(Items from a dataset)
╭──

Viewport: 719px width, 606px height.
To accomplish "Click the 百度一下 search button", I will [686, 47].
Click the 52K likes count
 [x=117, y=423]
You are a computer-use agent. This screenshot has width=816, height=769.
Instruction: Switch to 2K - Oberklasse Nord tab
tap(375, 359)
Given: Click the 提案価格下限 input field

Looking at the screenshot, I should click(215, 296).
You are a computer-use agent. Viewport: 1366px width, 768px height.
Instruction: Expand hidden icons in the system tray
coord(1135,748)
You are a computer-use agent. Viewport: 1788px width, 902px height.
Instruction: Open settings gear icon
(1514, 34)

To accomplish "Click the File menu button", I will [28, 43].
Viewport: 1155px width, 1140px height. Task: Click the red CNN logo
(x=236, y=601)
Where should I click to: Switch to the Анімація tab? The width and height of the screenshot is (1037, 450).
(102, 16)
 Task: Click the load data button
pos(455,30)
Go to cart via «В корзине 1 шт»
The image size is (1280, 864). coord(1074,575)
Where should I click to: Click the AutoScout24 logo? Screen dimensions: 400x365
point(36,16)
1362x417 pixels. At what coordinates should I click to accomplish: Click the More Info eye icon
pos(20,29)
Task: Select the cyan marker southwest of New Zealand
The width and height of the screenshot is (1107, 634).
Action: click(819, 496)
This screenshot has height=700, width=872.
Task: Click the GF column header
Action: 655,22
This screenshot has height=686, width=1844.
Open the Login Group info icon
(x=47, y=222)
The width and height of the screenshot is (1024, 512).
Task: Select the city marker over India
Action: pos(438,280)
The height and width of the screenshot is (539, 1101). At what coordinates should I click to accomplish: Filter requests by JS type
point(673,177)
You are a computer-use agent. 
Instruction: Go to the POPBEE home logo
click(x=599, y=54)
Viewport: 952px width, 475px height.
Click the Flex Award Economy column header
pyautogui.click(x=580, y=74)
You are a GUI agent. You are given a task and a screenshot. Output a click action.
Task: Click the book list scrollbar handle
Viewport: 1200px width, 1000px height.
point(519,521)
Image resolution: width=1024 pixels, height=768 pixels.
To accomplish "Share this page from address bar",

╰──

- [Work to complete] Give back all the records exactly as they stand.

- [Your solution]
Viewport: 719px width, 606px height.
To accomplish "Click the 百度一下 search button", I will [686, 47].
Click the 52K likes count
 [x=117, y=423]
You are a computer-use agent. This screenshot has width=816, height=769.
Instruction: Switch to 2K - Oberklasse Nord tab
tap(375, 359)
Given: Click the 提案価格下限 input field

Looking at the screenshot, I should click(215, 296).
You are a computer-use agent. Viewport: 1366px width, 768px height.
Instruction: Expand hidden icons in the system tray
coord(1135,748)
You are a computer-use agent. Viewport: 1788px width, 902px height.
Instruction: Open settings gear icon
(1514, 34)

To accomplish "Click the File menu button", I will [28, 43].
Viewport: 1155px width, 1140px height. Task: Click the red CNN logo
(x=236, y=601)
Where should I click to: Switch to the Анімація tab? The width and height of the screenshot is (1037, 450).
(102, 16)
 Task: Click the load data button
pos(455,30)
Go to cart via «В корзине 1 шт»
The image size is (1280, 864). coord(1074,575)
Where should I click to: Click the AutoScout24 logo? Screen dimensions: 400x365
point(36,16)
1362x417 pixels. At what coordinates should I click to accomplish: Click the More Info eye icon
pos(20,29)
Task: Select the cyan marker southwest of New Zealand
The width and height of the screenshot is (1107, 634).
Action: click(819, 496)
This screenshot has height=700, width=872.
Task: Click the GF column header
Action: 655,22
This screenshot has height=686, width=1844.
Open the Login Group info icon
(x=47, y=222)
The width and height of the screenshot is (1024, 512).
Task: Select the city marker over India
Action: pos(438,280)
The height and width of the screenshot is (539, 1101). At what coordinates should I click to accomplish: Filter requests by JS type
point(673,177)
You are a computer-use agent. 
Instruction: Go to the POPBEE home logo
click(x=599, y=54)
Viewport: 952px width, 475px height.
Click the Flex Award Economy column header
pyautogui.click(x=580, y=74)
You are a GUI agent. You are given a task and a screenshot. Output a click action.
Task: Click the book list scrollbar handle
Viewport: 1200px width, 1000px height.
point(519,521)
Image resolution: width=1024 pixels, height=768 pixels.
To accomplish "Share this page from address bar",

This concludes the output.